# Start of Dataset

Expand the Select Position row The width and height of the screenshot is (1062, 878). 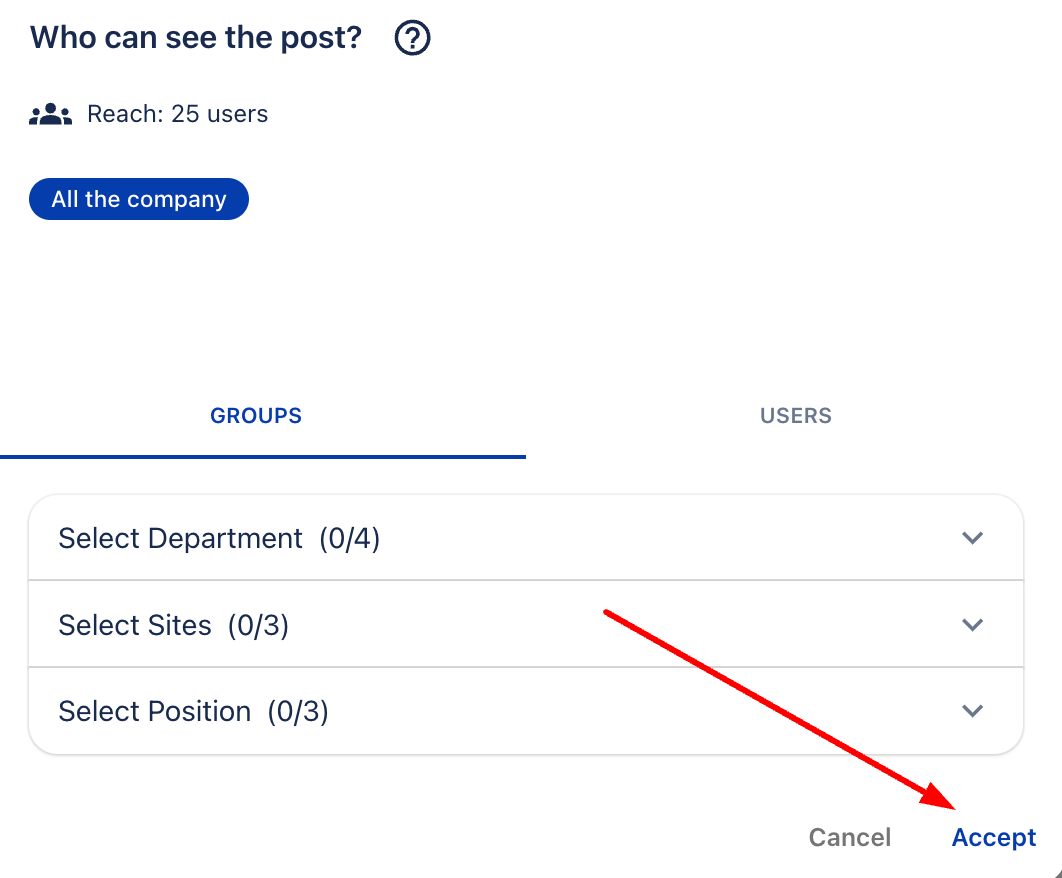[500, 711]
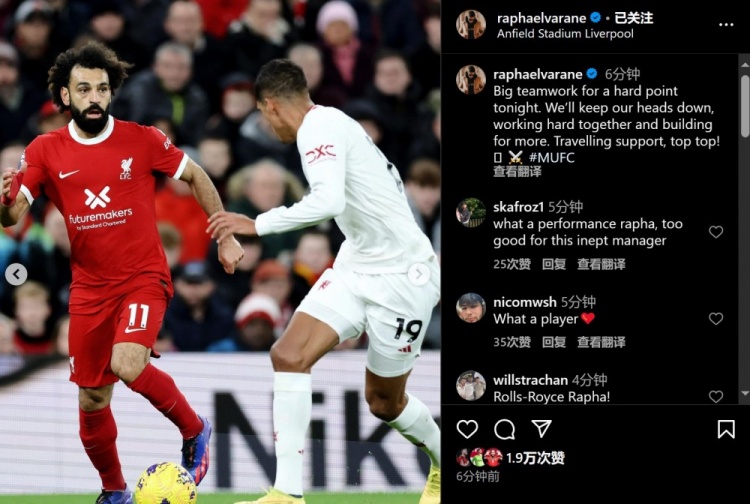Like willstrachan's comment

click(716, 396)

# End of Dataset
# Start of Dataset

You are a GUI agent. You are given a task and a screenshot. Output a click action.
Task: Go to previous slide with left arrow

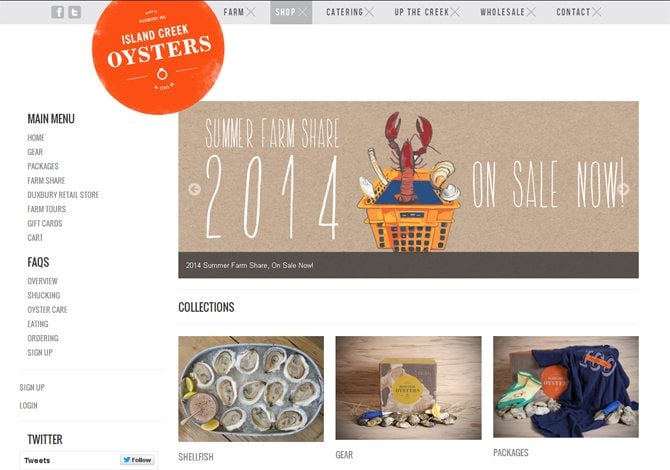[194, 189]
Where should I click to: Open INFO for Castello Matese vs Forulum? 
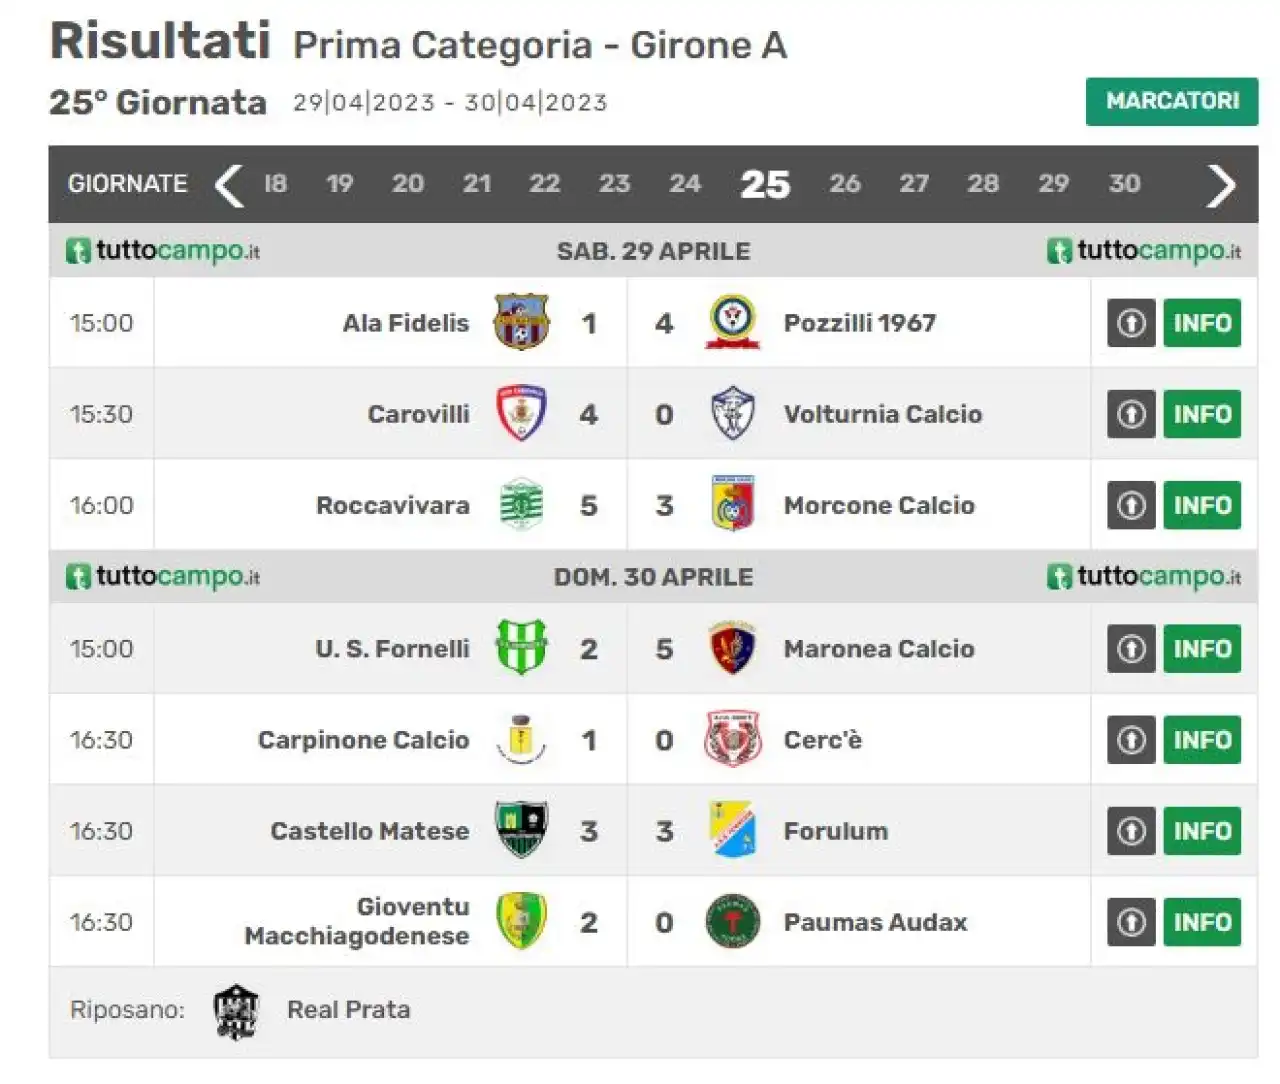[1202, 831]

# End of Dataset

◆ Task requirements: Count the lines in the items above that contain the word "click". Reply with the number only.

◆ Task response: 3